Web3: Breaking the Chains or Building New Better Ones? A Web3 Marketing Founder Speaks Out

Syndicated from Brego.com

Look, I get the vision of #Web3. Decentralize power. Put people over platforms. All that good stuff. Without a doubt, there’s mad potential here. But let’s keep it real. Right now this space is looking pretty damn centralized and exclusionary if you ask me. Just follow the money and control. It’s flowing into the same old pockets and groups that already have influ and access.

For a scrappy startup like us trying to thrive on hustle instead of VC bucks, it’s tough finding partners who walk the walk when it comes to actually spreading power and ownership.

Everyone’s talking about changing the world, but too many are just building the next walled garden to get theirs while the getting’s good. Now I know we’re still early, and things take time to evolve. But if we really believe in this revolution, we gotta have some real talk about building for the many, not the few. About what it’ll concretely take to dismantle the narrow halls of Web2 privilege and construct something equitable and accessible instead.

For example, one of the big promises of Defi was the ending of redlining of Black and Brown communities. Here’s my question: How many founders have actually experienced redlining or discrimination? Dr. Beatrice Berry once said: “The new racist believes they can explain racism better than those who suffer from it.” How can Web3 cure the ills of the world when you still can’t see them because privilege is like water to a fish. Invisible.

Have we created enough opportunities to hear from those facing modern-day redlining?
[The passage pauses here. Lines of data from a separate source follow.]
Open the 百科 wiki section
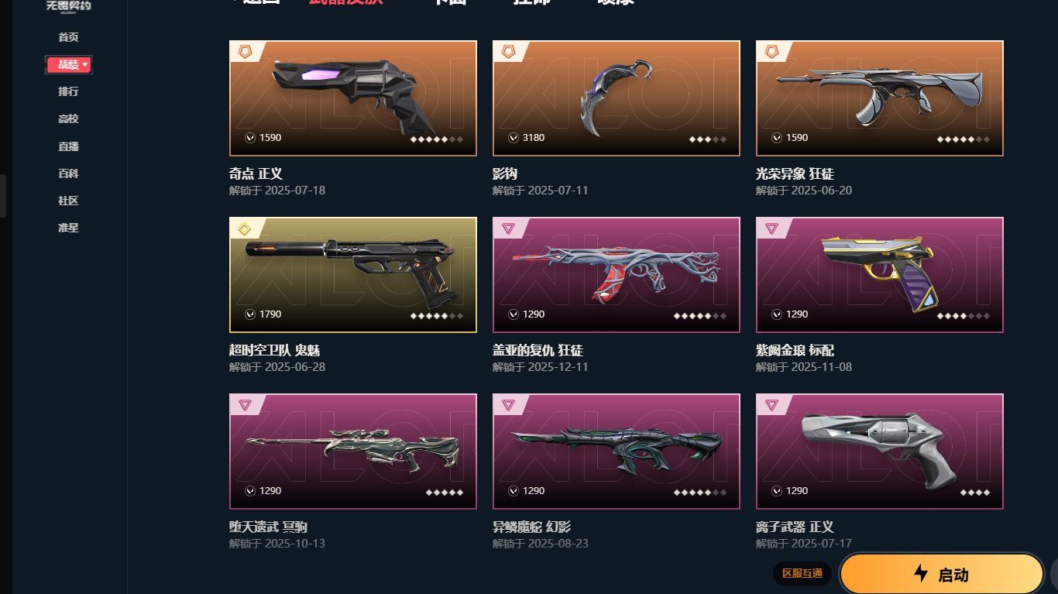Screen dimensions: 1058x594 pyautogui.click(x=68, y=173)
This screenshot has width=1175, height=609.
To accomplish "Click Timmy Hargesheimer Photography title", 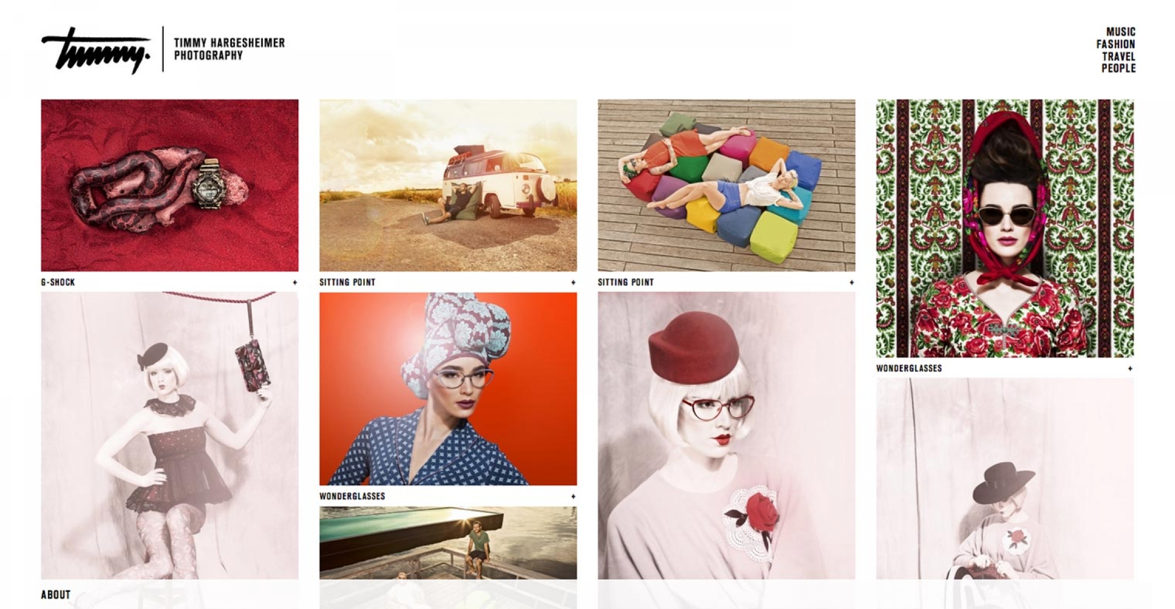I will tap(229, 49).
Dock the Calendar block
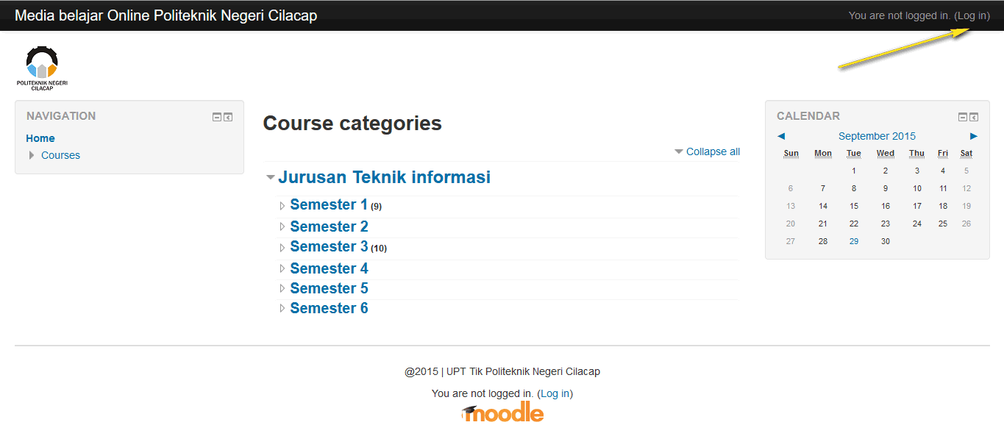1004x425 pixels. tap(974, 117)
Perhaps meeting with narginalized groups to safely share experiences and co-design solutions would be better than a hypothetical case use. This cannot be understood through focus groups and studies, it is best understood through experience.

We need more involvement, from concept to distribution, more transparency and less 3 card monte on revenue sharing and governance models. We need to have honest conversations about equitable compensation and governance power in Web3 development.

Many enthusiastic young builders are putting in long hours to fuel revolutionary projects. Yet the financial returns and decision-making control seems concentrated in a few hands. For example, platforms that shall go unnamed for now, provide tooling but capture much of the upside through required use of their tokens and fees. The builders taking the development risks rarely gain equivalent rewards or ownership stakes.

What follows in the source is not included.